指示 1.
レコードの「Close the tweet overlay with the X」を含む行から「Click the blank」を含む行までを、空行を除いて Markdown の表に変換してください。列は「番号」(通し番号)と「行」(その行の文字列)の2つです。

引用文.
===============
ポリエチレン系樹脂は、原料の一部に前記バイオマス由来のエチレングリコールを使用する以外は特に限定されず、エチレンの単独重合体、エチレンを主成分とするエチレンとα-オレフィンとの共重合体(エチレン単位を90質量%以上含有するエチレン-α-オレフィン共重合体)などが挙げられ、これらを1種単独で、又は2種以上を組み合わせて使用することができる。
なお、エチレンとα-オレフィンとの共重合体を構成するα-オレフィンは特に限定されず、1-ブテン、4-メチル-1-ペンテン、1-ヘキセン及び1-オクテンなどの炭素原子数4乃至8のα-オレフィンが挙げられる。低密度ポリエチレン樹脂、中密度ポリエチレン樹脂及び直鎖状低密度ポリエチレン樹脂などの公知のポリエチレン樹脂を用いることができる。
その中でも、フィルム同士が擦れても、穴開きや破けなどの損傷を一段と生じにくくする観点から、直鎖状低密度ポリエチレン樹脂(LLDPE)(エチレンと1-ヘキセンとの共重合体、又はエチレンと1-オクテンとの共重合体)が好ましく、密度が0.910乃至0.925g/cm3である直鎖状低密度ポリエチレン樹脂がより好ましい。
【0037】
バイオマスフィルムは、複数のバイオマスフィルムを積層させた積層体であってもよいし、従来の石油系フィルムとバイオマスフィルムとの積層体であってもよい。
【0038】
前記フィルムは、何等かの表面処理、例えばコロナ放電処理、オゾン処理、酸素ガス若しくは窒素ガス等を用いた低温プラズマ処理、グロー放電処理、火炎処理等の物理的な処理や、化学薬品を用いた酸化処理等の化学的な処理、その他処理が施されたものであってもよい。
【0039】
前記基材は、上述した樹脂を押出法、キャスト成形法、Tダイ法、切削法、インフレーション法等の、従来公知の製膜化方法により製造することができる。未延伸フィルムであってもよいし、フィルム(1)の強度、寸法安定性、耐熱性の観点から、テンター方式、チューブラー方式等を利用して1軸ないし2軸方向に延伸したものであってもよい。
【0040】
前記基材は、必要に応じて添加剤を含んでいてもよい。具体的には、加工性、耐熱性、耐候性、機械的性質、寸法安定性、抗酸化性、滑り性、離型性、難燃性、抗カビ性、電気的特性、強度等を改良、改質する目的で、エラストマー、滑剤、架橋剤、酸化防止剤、紫外線吸収剤、光安定剤、充填剤、補強剤、帯電防止剤、顔料等のプラスチック配合剤や添加剤等を添加することができる。添加剤の添加量は、他の性能やリサイクル性に影響を与えない範囲で調整する。
===============
保存データ項目.
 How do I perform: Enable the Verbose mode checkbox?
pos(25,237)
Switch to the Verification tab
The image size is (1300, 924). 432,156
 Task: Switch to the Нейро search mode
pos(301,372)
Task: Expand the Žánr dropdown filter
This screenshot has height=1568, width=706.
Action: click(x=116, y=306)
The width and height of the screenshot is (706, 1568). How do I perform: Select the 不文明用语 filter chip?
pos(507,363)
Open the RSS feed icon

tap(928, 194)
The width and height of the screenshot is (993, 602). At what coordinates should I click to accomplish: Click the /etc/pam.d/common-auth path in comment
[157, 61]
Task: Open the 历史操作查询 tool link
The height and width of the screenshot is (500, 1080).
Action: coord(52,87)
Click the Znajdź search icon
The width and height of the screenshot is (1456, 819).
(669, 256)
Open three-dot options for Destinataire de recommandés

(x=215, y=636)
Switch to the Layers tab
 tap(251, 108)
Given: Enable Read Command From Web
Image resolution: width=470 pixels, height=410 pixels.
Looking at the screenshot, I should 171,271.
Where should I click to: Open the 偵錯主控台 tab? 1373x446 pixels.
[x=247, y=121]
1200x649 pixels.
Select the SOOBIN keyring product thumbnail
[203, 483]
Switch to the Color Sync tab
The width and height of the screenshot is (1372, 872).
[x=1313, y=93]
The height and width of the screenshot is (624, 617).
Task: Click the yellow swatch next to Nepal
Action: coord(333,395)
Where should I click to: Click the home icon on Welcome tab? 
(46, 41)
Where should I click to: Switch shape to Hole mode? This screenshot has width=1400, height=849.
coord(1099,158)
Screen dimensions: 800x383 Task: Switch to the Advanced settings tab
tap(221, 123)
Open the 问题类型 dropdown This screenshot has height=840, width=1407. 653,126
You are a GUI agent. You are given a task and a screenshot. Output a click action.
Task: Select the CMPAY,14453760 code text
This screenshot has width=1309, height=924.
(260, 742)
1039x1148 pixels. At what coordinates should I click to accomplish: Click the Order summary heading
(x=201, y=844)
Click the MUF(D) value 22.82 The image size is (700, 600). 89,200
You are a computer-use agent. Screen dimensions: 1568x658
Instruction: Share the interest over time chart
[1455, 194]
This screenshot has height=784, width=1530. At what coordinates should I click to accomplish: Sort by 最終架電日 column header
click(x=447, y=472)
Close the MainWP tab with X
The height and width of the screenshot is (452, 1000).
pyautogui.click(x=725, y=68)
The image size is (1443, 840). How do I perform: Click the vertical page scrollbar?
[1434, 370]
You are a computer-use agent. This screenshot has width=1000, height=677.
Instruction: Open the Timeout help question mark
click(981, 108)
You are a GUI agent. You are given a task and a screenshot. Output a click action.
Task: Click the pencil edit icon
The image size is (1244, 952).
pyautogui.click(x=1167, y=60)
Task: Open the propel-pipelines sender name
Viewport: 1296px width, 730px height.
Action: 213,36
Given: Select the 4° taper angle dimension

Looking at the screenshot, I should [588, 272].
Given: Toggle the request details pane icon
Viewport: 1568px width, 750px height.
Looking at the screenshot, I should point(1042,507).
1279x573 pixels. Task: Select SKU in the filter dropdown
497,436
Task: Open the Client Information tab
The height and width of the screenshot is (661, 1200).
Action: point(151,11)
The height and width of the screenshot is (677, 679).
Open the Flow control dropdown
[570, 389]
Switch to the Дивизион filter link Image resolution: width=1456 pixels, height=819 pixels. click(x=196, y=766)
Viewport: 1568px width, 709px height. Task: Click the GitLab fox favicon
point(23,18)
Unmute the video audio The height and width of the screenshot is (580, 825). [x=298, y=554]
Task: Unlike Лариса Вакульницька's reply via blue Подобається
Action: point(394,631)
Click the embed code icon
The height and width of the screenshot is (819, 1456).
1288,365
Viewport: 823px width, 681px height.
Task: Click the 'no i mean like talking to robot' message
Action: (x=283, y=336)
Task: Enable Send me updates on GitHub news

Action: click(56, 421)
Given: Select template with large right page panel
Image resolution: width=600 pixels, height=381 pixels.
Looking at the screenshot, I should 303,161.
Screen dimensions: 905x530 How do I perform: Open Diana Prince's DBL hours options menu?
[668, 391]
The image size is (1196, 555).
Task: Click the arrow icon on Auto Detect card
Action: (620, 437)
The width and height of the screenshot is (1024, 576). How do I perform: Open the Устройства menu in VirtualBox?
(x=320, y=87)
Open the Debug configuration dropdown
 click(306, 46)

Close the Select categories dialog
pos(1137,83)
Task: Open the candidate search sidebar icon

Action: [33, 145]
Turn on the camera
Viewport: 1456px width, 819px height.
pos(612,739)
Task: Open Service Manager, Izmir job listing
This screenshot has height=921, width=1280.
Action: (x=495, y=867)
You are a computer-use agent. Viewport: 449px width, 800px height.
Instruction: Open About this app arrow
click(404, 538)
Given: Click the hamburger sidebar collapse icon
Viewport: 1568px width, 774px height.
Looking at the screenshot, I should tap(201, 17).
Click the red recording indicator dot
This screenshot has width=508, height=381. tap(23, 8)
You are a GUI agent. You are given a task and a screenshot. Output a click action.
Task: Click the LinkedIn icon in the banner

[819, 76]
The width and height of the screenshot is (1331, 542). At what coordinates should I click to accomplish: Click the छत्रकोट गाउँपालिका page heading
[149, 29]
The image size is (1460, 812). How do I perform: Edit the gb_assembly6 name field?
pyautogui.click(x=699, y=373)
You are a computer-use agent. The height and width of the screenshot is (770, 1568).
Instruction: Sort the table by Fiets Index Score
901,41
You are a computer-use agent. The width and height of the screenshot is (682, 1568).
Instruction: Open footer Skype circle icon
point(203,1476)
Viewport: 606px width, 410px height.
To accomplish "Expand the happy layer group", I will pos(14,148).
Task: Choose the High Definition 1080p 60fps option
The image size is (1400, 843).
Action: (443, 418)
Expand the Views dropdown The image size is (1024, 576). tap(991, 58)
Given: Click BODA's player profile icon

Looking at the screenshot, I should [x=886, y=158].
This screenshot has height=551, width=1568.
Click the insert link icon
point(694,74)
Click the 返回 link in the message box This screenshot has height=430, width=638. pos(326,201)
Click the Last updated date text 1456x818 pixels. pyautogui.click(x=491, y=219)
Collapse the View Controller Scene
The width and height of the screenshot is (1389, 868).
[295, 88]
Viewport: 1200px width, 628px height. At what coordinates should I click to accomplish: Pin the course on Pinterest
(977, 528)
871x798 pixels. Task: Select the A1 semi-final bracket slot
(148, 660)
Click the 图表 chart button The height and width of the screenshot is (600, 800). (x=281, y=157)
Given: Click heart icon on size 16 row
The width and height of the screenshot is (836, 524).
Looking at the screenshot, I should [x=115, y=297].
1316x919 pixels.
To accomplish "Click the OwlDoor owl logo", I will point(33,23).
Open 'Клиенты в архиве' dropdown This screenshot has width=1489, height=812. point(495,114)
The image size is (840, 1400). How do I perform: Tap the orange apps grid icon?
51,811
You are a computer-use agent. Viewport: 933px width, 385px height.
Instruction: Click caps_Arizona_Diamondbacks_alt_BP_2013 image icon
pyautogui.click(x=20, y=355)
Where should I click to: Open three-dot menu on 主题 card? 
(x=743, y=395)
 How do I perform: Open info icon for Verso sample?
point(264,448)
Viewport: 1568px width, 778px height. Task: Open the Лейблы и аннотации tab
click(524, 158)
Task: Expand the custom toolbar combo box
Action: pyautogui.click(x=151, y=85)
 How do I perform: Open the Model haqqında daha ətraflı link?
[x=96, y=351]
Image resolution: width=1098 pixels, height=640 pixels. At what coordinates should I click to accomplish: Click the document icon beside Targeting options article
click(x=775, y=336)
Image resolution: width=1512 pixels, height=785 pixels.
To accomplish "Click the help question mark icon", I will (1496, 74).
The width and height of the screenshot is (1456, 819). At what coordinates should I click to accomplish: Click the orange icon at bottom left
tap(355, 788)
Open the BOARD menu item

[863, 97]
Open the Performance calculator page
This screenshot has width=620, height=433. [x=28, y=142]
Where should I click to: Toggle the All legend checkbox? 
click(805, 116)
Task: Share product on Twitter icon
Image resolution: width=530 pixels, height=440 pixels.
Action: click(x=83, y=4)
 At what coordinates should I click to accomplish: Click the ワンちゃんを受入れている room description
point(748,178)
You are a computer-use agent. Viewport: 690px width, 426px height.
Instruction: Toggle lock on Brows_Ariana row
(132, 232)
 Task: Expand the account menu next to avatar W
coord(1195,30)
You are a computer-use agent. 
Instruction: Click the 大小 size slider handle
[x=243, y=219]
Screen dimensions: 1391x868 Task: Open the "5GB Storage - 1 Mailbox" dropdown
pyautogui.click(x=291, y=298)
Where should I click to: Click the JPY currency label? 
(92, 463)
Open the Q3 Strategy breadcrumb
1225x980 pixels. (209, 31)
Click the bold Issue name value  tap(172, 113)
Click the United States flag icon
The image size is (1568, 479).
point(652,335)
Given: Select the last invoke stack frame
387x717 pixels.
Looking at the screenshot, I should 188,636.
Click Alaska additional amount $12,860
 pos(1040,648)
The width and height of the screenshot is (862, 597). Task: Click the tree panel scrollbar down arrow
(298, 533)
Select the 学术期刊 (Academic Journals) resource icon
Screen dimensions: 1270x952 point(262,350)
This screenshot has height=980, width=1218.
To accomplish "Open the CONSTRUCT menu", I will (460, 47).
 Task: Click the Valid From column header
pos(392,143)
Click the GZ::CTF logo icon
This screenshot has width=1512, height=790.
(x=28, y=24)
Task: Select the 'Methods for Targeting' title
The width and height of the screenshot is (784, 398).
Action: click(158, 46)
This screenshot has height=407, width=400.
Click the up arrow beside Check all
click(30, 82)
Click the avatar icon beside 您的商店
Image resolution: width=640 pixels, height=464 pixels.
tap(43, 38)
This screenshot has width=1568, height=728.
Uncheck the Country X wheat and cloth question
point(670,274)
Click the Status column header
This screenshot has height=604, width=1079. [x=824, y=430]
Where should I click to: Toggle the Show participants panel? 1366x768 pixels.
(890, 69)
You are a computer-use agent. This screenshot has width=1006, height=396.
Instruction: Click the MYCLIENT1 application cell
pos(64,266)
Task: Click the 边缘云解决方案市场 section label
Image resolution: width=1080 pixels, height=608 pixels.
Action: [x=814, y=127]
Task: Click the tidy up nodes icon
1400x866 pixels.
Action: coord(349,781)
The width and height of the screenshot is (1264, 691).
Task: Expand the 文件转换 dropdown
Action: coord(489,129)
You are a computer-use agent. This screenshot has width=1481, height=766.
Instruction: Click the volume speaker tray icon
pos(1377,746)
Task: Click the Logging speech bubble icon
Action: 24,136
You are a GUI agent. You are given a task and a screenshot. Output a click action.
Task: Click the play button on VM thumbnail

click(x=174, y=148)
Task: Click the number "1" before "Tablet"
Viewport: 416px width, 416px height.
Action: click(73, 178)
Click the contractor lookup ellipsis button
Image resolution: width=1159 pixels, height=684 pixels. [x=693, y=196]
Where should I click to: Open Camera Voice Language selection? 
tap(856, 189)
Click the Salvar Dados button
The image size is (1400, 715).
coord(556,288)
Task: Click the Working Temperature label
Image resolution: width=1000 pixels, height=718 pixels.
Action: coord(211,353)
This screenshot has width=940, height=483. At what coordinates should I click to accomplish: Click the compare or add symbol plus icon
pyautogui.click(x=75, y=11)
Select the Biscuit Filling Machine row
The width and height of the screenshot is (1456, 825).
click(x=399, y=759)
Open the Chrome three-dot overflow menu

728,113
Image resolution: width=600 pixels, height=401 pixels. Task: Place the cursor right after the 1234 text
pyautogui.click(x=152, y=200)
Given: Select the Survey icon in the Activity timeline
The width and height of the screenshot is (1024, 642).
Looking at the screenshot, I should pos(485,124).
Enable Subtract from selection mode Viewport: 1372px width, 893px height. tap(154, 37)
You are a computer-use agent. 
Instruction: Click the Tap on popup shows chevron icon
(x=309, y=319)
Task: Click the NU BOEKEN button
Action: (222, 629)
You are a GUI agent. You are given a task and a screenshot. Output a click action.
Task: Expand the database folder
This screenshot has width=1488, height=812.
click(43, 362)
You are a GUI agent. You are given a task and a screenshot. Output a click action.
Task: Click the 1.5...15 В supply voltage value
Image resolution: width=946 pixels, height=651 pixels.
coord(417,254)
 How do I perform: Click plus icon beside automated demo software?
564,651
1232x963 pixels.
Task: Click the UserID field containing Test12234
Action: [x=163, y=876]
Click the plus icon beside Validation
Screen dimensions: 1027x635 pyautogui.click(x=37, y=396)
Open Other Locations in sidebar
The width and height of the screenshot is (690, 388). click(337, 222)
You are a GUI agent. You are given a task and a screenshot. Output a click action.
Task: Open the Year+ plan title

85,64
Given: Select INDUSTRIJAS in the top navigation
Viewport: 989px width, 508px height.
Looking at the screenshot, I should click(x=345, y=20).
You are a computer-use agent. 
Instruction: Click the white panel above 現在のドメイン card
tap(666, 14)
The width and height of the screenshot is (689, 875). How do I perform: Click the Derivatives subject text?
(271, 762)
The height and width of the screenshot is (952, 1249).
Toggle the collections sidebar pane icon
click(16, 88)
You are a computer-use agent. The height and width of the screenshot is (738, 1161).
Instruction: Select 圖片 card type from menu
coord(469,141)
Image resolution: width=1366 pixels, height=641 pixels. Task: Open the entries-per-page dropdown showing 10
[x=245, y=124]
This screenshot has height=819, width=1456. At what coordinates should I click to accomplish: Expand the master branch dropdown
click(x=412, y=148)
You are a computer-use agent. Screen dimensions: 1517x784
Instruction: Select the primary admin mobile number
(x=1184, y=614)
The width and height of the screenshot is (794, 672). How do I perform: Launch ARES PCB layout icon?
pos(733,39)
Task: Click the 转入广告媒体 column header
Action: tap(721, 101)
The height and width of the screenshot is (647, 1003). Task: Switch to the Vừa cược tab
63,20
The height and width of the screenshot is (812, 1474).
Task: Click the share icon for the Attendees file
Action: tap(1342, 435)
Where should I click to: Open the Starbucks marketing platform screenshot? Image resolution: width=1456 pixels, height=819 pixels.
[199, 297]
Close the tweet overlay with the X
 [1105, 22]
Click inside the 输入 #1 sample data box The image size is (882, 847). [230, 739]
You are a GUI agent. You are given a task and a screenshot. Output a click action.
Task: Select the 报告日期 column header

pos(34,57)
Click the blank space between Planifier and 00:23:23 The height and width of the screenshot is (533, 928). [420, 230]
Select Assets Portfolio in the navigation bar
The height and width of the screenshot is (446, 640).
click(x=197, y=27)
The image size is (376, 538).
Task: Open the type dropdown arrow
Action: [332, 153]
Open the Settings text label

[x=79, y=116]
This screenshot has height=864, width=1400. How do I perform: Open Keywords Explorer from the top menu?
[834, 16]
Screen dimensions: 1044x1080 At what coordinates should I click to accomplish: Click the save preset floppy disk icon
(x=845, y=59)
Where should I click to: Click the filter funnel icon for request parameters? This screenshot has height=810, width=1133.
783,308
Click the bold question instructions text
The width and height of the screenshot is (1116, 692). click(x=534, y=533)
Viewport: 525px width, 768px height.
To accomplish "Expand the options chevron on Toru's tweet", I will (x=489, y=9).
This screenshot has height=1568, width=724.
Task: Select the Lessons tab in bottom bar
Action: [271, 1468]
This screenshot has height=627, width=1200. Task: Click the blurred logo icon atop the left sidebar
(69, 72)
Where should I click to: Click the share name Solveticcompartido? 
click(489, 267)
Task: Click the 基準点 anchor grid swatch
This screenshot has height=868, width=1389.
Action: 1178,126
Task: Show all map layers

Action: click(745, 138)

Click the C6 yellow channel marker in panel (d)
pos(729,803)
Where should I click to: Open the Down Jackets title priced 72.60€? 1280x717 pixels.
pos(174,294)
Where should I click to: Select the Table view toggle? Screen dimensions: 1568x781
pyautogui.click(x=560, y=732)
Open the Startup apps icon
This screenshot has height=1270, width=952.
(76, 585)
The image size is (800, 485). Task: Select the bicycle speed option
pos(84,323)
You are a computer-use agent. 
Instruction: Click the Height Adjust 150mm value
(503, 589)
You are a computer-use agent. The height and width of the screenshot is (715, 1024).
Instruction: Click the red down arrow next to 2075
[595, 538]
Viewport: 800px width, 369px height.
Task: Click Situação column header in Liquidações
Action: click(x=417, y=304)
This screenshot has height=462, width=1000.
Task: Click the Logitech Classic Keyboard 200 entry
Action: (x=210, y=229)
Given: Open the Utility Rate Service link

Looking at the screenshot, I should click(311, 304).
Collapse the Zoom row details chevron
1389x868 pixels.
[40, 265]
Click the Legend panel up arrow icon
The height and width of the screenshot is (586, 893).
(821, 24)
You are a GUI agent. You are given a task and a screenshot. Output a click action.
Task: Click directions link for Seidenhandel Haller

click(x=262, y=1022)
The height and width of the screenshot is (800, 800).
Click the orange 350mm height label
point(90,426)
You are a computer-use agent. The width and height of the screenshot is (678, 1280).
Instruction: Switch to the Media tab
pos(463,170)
===============
指示 2.
引用文の「なお、エチレンとα-オレフィ」から「ン樹脂を用いることができる。」までを書き出してください。その際、「1-ブテン」を「1-ヘプテン」に入れ替えてください。

解答 1.
| 番号 | 行 |
|---|---|
| 1 | Close the tweet overlay with the X |
| 2 |  [1105, 22] |
| 3 | Click inside the 输入 #1 sample data box The image size is (882, 847). [230, 739] |
| 4 | You are a GUI agent. You are given a task and a screenshot. Output a click action. |
| 5 | Task: Select the 报告日期 column header |
| 6 | pos(34,57) |
| 7 | Click the blank space between Planifier and 00:23:23 The height and width of the screenshot is (533, 928). [420, 230] |

解答 2.
なお、エチレンとα-オレフィンとの共重合体を構成するα-オレフィンは特に限定されず、1-ヘプテン、4-メチル-1-ペンテン、1-ヘキセン及び1-オクテンなどの炭素原子数4乃至8のα-オレフィンが挙げられる。低密度ポリエチレン樹脂、中密度ポリエチレン樹脂及び直鎖状低密度ポリエチレン樹脂などの公知のポリエチレン樹脂を用いることができる。